Информацию из внешнего мира она черпала лишь из двух источников: радио, включающееся в определенные часы и скамейки с ровесницами во дворе. Гости в ее доме были редкостью.

  И все же они бывали. Среди немногих – соседка: женщина лет тридцати пяти по имени Людмила. Хозяйка называла ее нежно Людочкой. Когда-то на этаже еще в царские времена была одна большая квартира. Позже она стала коммуналкой, где размещалось несколько семей. Постепенно Людочка с мужем скупили все комнаты, расселив соседей по разным районам города. Несговорчивой оставалась только старушка. Она ни в какую не хотела съезжать, несмотря на предложенный хороший вариант недалеко от центра Санкт-Петербурга: первый этаж, солнечная сторона, магазин рядом с парадной и почтовым отделением через дорогу.

  Но подобные удобства не прельщали старушку. Она по-прежнему без труда поднималась на второй этаж, не сетовала на то, что солнечные лучи пробивались в окно только по утрам, а до почтового отделения приходилось идти больше двух километров.

  Людочка не могла ее уломать уже больше полугода.

  - Вы поймите, Анастасия Павловна, - уговаривала она. – Вам там будет лучше! Я вас буду навещать, помогать. Все рядом! И соседи хорошие. А здесь, ведь, мы вам покоя не даем. Постоянно гости, музыка. Опять же собака наша лает, шерсть и все такое….
  - Не могу я, Людочка, - мотала головой старушка. – Ну не могу. Я в этом доме всю жизнь прожила. Всех соседей знаю. Мне все тут знакомо. Мужа на войну здесь провожала, царство ему небесное! Детей вырастила…. Куда же я?!
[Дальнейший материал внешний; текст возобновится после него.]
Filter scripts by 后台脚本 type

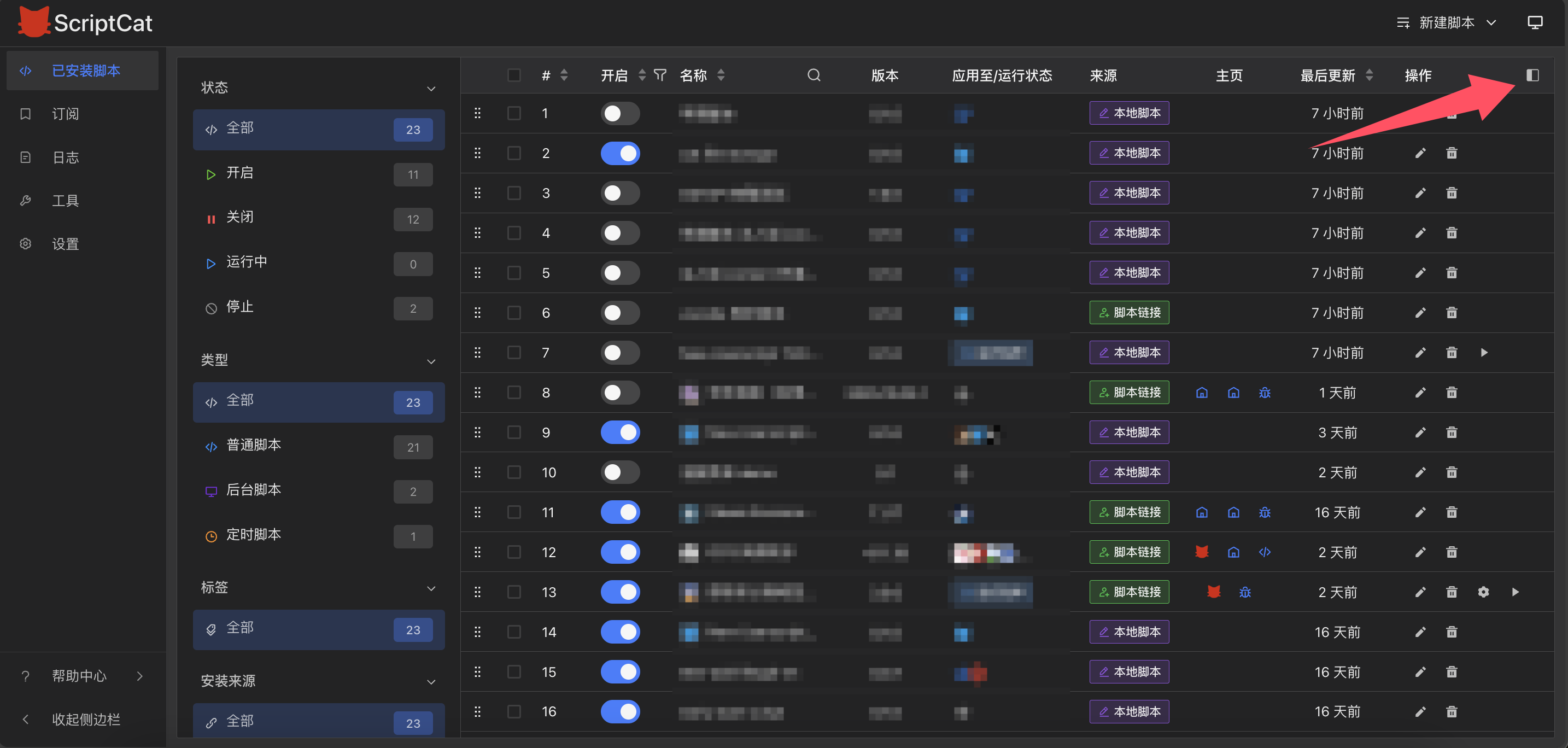[x=254, y=490]
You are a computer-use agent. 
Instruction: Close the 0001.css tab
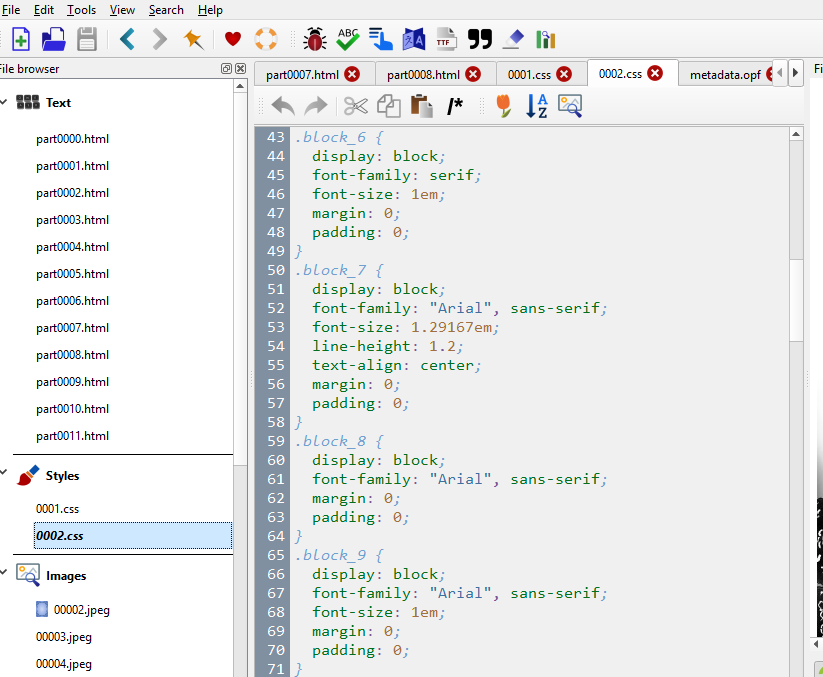(564, 74)
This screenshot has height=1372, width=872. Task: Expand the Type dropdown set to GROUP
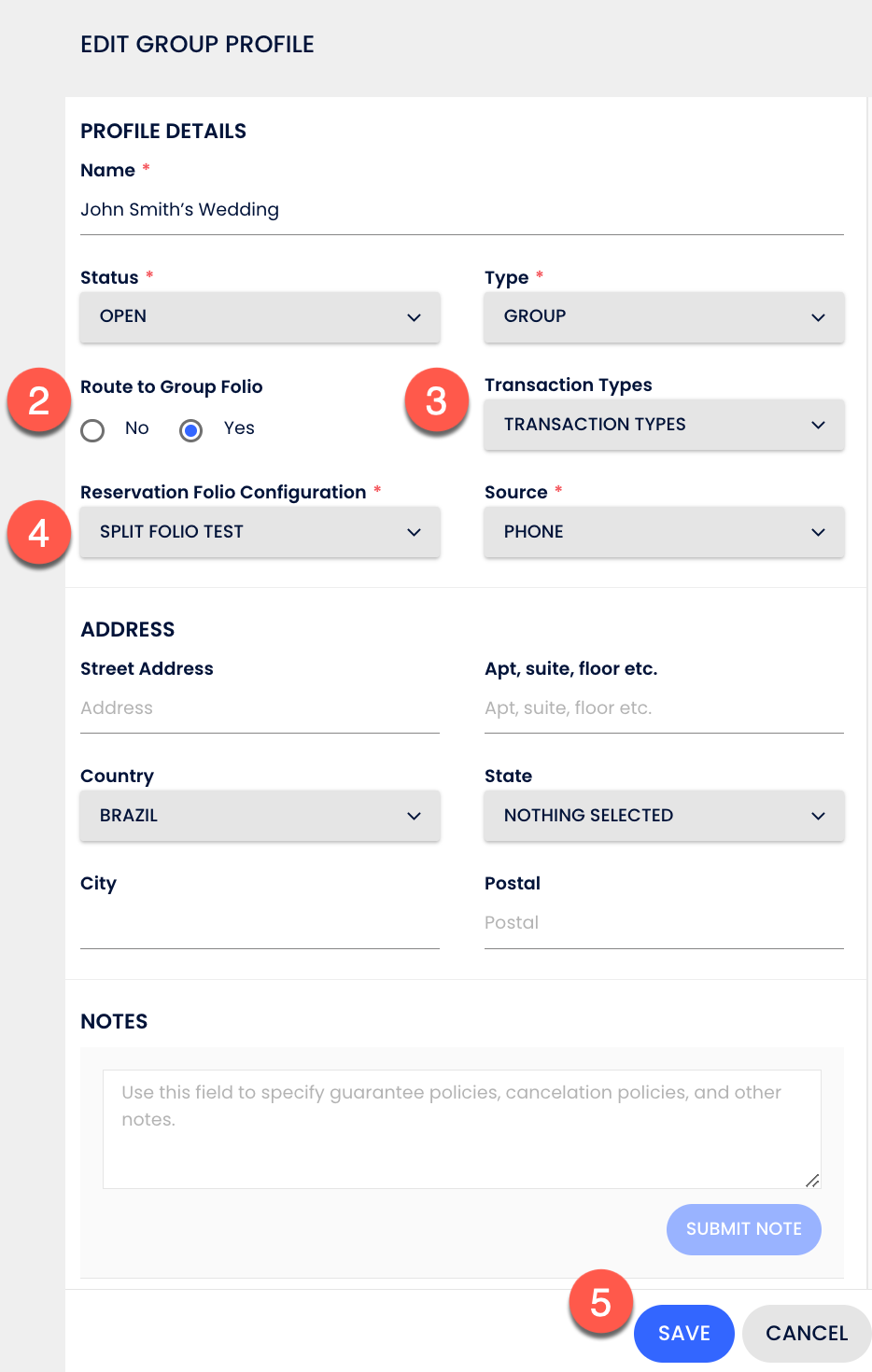click(664, 316)
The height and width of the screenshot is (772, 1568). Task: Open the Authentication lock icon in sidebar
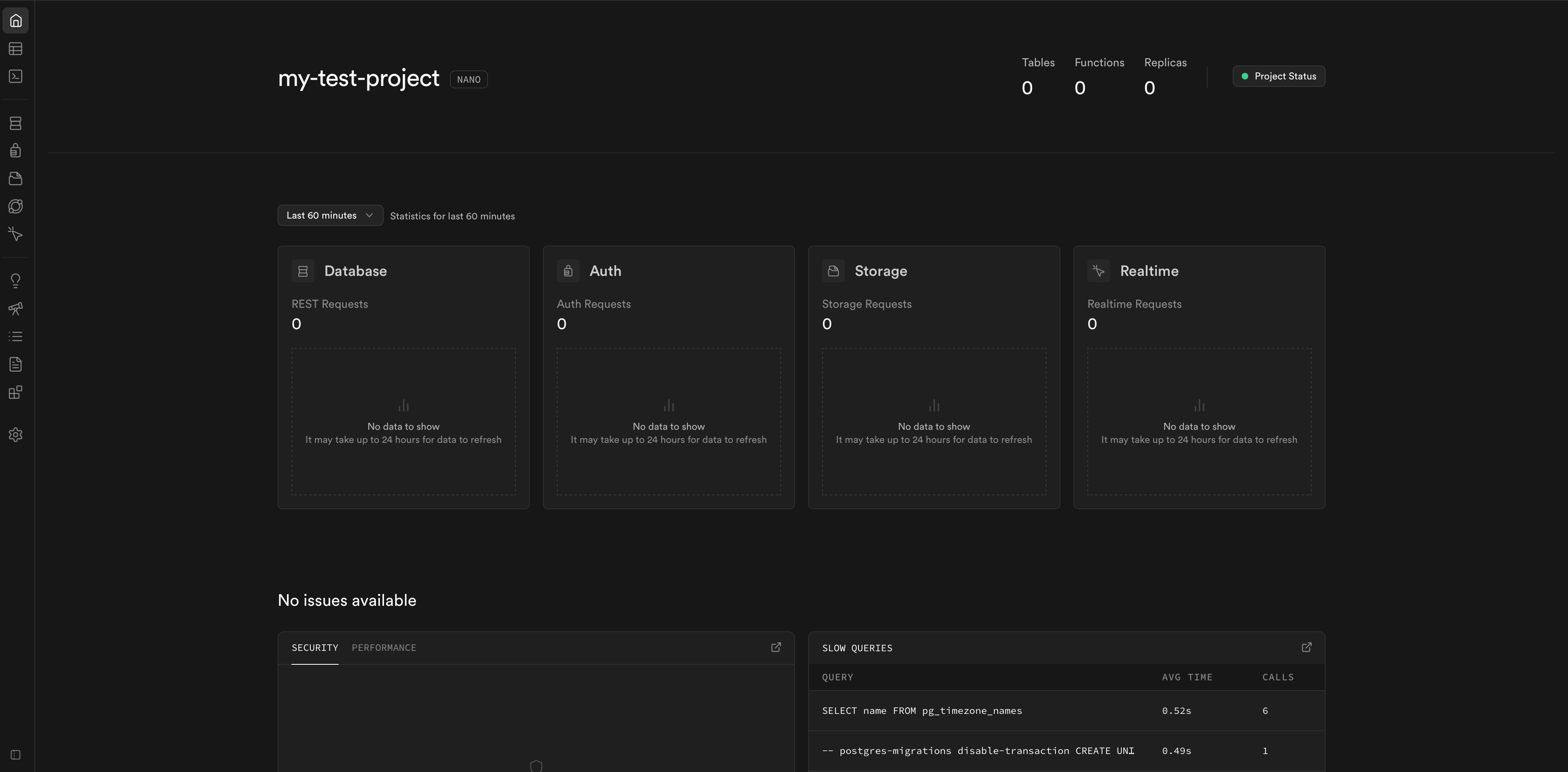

  И так происходило каждый раз, когда разговор заходил на подобную тему. Людочка с огорченным видом выходила из комнаты, чтобы снова прийти через несколько дней с похожим предложением и это несмотря на то, что они постоянно сталкивались в коридоре. Но эти встречи сопровождались лишь взаимными приветствиями и банальными высказываниями о погоде и ценах на продукты.

  Все это время я не раз могла поменять хозяина или место пребывания, но всегда, когда мною то и дело хотели расплатиться, находилась замена. Рублевые и двухрублевые соседи спасали меня от размена. Но не что не вечно. Незадолго до этого Анастасии Павловне все же пришлось поменять место жительства. И пошла на этот шаг она сама - без принуждения Людочки. Нужно отдать ей должное за сообразительность. Уже тогда я начала понимать хитрую натуру человека. Начала пропитываться их мыслями и чувствами, по-другому думать, если я вообще когда-то была способна на это.
 
  В тот вечер я, как обычно, покоилась на столе у дна стопки. Рядом все те же купюры и стакан бледного чая. Когда вошла Людочка, хозяйка спешно прикрыла нас газетой. Но сквозь просвет между столом и бумагой я могла наблюдать все очень хорошо.

  Людочка буквально впорхнула в комнату. Блестящие глаза, белоснежная улыбка делали ее моложе лет на десять. Она была похожа на девушку из доброго советского фильма, где весь экран заполняет радость, счастье и любовь.

  - Здравствуйте, Анастасия Павловна! – не меняя улыбки, поприветствовала она. – Чаевничаете?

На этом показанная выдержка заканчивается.